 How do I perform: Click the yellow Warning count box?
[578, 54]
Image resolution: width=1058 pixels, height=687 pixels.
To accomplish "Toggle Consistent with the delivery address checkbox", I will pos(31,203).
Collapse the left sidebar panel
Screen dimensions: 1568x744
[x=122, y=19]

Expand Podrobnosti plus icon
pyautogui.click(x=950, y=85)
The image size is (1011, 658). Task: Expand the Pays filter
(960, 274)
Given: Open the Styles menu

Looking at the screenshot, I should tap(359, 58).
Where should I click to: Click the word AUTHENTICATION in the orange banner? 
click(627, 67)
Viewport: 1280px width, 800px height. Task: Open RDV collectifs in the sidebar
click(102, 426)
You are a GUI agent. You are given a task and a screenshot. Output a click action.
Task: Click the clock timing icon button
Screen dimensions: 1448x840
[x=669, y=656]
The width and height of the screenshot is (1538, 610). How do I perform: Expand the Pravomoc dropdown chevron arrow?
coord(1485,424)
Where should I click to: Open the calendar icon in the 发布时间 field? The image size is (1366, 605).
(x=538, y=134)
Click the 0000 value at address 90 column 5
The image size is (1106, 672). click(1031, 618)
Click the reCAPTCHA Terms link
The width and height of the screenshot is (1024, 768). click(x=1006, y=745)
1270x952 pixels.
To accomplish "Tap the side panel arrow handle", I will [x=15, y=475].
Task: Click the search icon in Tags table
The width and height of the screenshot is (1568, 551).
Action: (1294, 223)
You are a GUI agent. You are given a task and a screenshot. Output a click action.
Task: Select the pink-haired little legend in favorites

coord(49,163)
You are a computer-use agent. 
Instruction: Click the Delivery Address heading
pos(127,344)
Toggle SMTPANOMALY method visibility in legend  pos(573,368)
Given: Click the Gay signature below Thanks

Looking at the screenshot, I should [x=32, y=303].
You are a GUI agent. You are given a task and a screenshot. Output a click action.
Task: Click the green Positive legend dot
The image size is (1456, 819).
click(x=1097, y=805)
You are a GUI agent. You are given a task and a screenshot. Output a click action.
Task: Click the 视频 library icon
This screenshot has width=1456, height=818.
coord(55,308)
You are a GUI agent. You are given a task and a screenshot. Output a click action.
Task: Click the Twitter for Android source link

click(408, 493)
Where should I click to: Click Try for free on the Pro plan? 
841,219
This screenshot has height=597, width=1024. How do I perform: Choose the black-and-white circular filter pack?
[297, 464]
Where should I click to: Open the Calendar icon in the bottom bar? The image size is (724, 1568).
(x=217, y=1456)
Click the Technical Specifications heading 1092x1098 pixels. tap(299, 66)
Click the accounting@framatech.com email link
◆ ◆ ◆ ◆
Goal
Please render all the rows above as a JSON list of strings, one string per line, leaving out blank lines.

Solution to this exercise
[
  " How do I perform: Click the yellow Warning count box?",
  "[578, 54]",
  "Image resolution: width=1058 pixels, height=687 pixels.",
  "To accomplish \"Toggle Consistent with the delivery address checkbox\", I will pos(31,203).",
  "Collapse the left sidebar panel",
  "Screen dimensions: 1568x744",
  "[x=122, y=19]",
  "Expand Podrobnosti plus icon",
  "pyautogui.click(x=950, y=85)",
  "The image size is (1011, 658). Task: Expand the Pays filter",
  "(960, 274)",
  "Given: Open the Styles menu",
  "Looking at the screenshot, I should tap(359, 58).",
  "Where should I click to: Click the word AUTHENTICATION in the orange banner? ",
  "click(627, 67)",
  "Viewport: 1280px width, 800px height. Task: Open RDV collectifs in the sidebar",
  "click(102, 426)",
  "You are a GUI agent. You are given a task and a screenshot. Output a click action.",
  "Task: Click the clock timing icon button",
  "Screen dimensions: 1448x840",
  "[x=669, y=656]",
  "The width and height of the screenshot is (1538, 610). How do I perform: Expand the Pravomoc dropdown chevron arrow?",
  "coord(1485,424)",
  "Where should I click to: Open the calendar icon in the 发布时间 field? The image size is (1366, 605).",
  "(x=538, y=134)",
  "Click the 0000 value at address 90 column 5",
  "The image size is (1106, 672). click(1031, 618)",
  "Click the reCAPTCHA Terms link",
  "The width and height of the screenshot is (1024, 768). click(x=1006, y=745)",
  "1270x952 pixels.",
  "To accomplish \"Tap the side panel arrow handle\", I will [x=15, y=475].",
  "Task: Click the search icon in Tags table",
  "The width and height of the screenshot is (1568, 551).",
  "Action: (1294, 223)",
  "You are a GUI agent. You are given a task and a screenshot. Output a click action.",
  "Task: Select the pink-haired little legend in favorites",
  "coord(49,163)",
  "You are a computer-use agent. ",
  "Instruction: Click the Delivery Address heading",
  "pos(127,344)",
  "Toggle SMTPANOMALY method visibility in legend  pos(573,368)",
  "Given: Click the Gay signature below Thanks",
  "Looking at the screenshot, I should [x=32, y=303].",
  "You are a GUI agent. You are given a task and a screenshot. Output a click action.",
  "Task: Click the green Positive legend dot",
  "The image size is (1456, 819).",
  "click(x=1097, y=805)",
  "You are a GUI agent. You are given a task and a screenshot. Output a click action.",
  "Task: Click the 视频 library icon",
  "This screenshot has width=1456, height=818.",
  "coord(55,308)",
  "You are a GUI agent. You are given a task and a screenshot. Output a click action.",
  "Task: Click the Twitter for Android source link",
  "click(408, 493)",
  "Where should I click to: Click Try for free on the Pro plan? ",
  "841,219",
  "This screenshot has height=597, width=1024. How do I perform: Choose the black-and-white circular filter pack?",
  "[297, 464]",
  "Where should I click to: Open the Calendar icon in the bottom bar? The image size is (724, 1568).",
  "(x=217, y=1456)",
  "Click the Technical Specifications heading 1092x1098 pixels. tap(299, 66)",
  "Click the accounting@framatech.com email link"
]